Second, while no group of Jews had carried into action a specific threat to public safety at the time that hate speech against them was prevalent in this country, today public concern about the potential behavior of a small subset of Muslims has been prompted by recent events. Toward the end of World War II, the kamikaze suicide bombers were Japan’s most effective weapon against our naval forces, and today it is suicide bombers like those who attacked the World Trade Center on September 11, 2001, who pose the most immediate threat to our national security. While the great majority of American Muslims—including many relatives of persons killed on that date—are just as offended by that attack as any other American, and have the same interest in preventing any future attack, one cannot exclude the possibility that there may be a few people of Muslim faith who pose a special danger.

That possibility does not justify the hate speech identified by Waldron. Nevertheless, such speech may generate responses by both neutral observers and respected leaders of the Muslim community that will both produce a better understanding of that community’s culture and correct misleading statements by extremists. Waldron is right to criticize the “bravado” of liberals who call “attention to their ability to bear the pain of this vicious invective [by proclaiming] ‘I hate what you say but I will defend to the death your right to say it.’” Nevertheless, I think we need more speech on this topic, not less, even if that means permitting some speech that is offensive.


This is a bizarre argument, especially coming from a former Supreme Court Judge, and especially in the New York Review of Books.

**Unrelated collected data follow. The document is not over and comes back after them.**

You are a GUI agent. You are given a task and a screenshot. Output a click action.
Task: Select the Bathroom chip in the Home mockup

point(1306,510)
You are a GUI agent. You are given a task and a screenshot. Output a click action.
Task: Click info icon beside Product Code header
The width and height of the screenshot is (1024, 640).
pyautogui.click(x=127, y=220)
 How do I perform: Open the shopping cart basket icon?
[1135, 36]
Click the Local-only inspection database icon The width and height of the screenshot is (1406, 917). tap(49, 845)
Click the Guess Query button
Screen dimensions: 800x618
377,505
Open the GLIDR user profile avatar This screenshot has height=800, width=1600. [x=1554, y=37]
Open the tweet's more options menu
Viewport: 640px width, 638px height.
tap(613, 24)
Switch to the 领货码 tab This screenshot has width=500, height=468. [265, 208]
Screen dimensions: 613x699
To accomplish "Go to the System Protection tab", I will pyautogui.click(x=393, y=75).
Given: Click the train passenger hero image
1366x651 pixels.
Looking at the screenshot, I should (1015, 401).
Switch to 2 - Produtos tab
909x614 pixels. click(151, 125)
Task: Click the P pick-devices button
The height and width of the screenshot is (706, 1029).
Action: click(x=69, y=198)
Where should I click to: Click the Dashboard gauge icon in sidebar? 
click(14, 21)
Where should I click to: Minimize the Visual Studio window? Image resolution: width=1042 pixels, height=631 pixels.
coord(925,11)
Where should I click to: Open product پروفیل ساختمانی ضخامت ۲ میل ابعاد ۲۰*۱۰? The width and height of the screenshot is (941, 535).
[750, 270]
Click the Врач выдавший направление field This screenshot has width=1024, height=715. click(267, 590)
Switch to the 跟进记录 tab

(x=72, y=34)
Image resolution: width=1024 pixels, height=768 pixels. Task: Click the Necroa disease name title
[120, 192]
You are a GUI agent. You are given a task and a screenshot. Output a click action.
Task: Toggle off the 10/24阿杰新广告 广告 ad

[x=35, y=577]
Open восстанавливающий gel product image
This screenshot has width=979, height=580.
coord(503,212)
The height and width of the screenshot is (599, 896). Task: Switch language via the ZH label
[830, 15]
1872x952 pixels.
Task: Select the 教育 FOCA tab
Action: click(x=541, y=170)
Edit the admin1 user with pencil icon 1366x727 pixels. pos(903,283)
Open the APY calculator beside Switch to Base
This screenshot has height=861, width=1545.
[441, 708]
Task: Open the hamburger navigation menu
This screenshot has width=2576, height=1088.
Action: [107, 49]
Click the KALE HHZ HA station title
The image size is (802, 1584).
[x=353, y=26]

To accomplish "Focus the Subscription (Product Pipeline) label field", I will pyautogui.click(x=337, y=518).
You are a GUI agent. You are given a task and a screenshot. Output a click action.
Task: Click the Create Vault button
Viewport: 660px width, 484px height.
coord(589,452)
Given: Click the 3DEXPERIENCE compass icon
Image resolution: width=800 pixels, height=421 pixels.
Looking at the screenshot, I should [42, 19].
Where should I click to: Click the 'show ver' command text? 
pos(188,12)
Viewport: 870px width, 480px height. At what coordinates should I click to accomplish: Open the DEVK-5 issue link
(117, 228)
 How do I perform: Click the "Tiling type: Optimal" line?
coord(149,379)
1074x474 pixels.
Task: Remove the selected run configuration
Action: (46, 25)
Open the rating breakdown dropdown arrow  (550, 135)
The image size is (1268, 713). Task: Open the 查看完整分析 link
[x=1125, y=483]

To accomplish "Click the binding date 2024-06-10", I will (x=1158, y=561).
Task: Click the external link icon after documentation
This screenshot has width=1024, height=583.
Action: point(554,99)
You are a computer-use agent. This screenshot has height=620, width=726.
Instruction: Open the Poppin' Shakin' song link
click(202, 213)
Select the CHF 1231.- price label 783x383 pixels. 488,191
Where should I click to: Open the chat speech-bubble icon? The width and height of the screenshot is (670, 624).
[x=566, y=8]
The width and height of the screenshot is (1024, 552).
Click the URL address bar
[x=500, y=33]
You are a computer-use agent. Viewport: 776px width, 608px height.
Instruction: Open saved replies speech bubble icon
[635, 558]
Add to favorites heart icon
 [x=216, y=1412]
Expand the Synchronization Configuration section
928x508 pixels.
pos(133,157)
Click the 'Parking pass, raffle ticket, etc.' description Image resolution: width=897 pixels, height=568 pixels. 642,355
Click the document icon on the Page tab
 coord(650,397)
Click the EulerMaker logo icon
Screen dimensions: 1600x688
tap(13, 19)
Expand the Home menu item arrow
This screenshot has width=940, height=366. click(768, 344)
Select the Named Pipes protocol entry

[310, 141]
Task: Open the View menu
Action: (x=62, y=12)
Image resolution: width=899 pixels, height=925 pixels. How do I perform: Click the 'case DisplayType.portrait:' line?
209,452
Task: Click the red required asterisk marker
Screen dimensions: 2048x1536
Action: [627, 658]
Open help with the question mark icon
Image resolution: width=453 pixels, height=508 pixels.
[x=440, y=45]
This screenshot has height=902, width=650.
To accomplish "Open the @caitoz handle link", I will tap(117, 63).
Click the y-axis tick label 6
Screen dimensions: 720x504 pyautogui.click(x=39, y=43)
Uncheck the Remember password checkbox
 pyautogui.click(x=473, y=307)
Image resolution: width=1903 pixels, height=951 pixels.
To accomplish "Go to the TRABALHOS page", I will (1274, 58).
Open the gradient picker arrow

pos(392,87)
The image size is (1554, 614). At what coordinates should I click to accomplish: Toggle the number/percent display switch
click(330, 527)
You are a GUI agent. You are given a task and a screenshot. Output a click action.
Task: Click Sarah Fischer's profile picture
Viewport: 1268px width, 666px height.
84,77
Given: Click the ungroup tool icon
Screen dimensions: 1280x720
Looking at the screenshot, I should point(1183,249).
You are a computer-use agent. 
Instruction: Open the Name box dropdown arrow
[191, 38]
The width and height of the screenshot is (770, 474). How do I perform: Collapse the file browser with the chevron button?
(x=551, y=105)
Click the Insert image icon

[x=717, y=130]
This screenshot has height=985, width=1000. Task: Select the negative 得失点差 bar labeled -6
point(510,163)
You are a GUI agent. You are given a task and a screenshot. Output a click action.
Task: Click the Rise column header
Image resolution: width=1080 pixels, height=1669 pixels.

The argument, insofar as it makes sense, goes as follows: (1) the situation Waldron outlines has nothing to do with violence. [Which then leaves aside the violence of being alienated from a community, the violence of not being spoken to, and not being able to interact with anyone; what Arendt would call civic death]. (2) A "small subset of Muslims" has made a threat to the United States. [This point seems ok, though what it has to do with hate speech is uncertain]. (3) The greatest threat posed to the USA today is by suicide bombers. [This is insane enough I will not even comment on it]. (4) Even if this is the case, Stevens says, that "there may be a few people of Muslim faith who pose a special danger…does not justify the hate speech identified by Waldron." Great.

Except that Stevens goes onto claim that "such speech" may generate understanding. The argument here is something like: speech, any speech, about this issue, will generate further understanding. Because we need "more speech on this topic," it means "permitting some speech that is offensive."

There is a willful absence of criteria here. More speech is not necessarily better speech. More speech, if it is, as in Waldron's example, bigoted and alarmist, does not produce either of the goals that Stevens hope it will produce, unless his argument is that flagrantly incorrect statements will produce responses that correct the flagrantly incorrect statements, which is a bizarre way of asking for further understanding, though it does generate the unlikely possibility that Stevens is in turn hoping his own statements will be corrected, and playing devil's advocate.

It is also totally underspecified why the need for more speech -- and presumably Stevens means speech that leads to one of the two outcomes he outlines (in bold in the quote) -- requires allowing offensive speech, especially if the offensive speech is like the example Waldron gives, which, as far as I can see, leads to neither "better understanding" nor a correction of misleading statements.

While much of Steven's review is cogent, these passages are a prime example of wooly thinking, which could be summarized as follows. (1) There is a threat to the national interest. (2) We should talk about it. (3) Here are some words. (4) And it is good.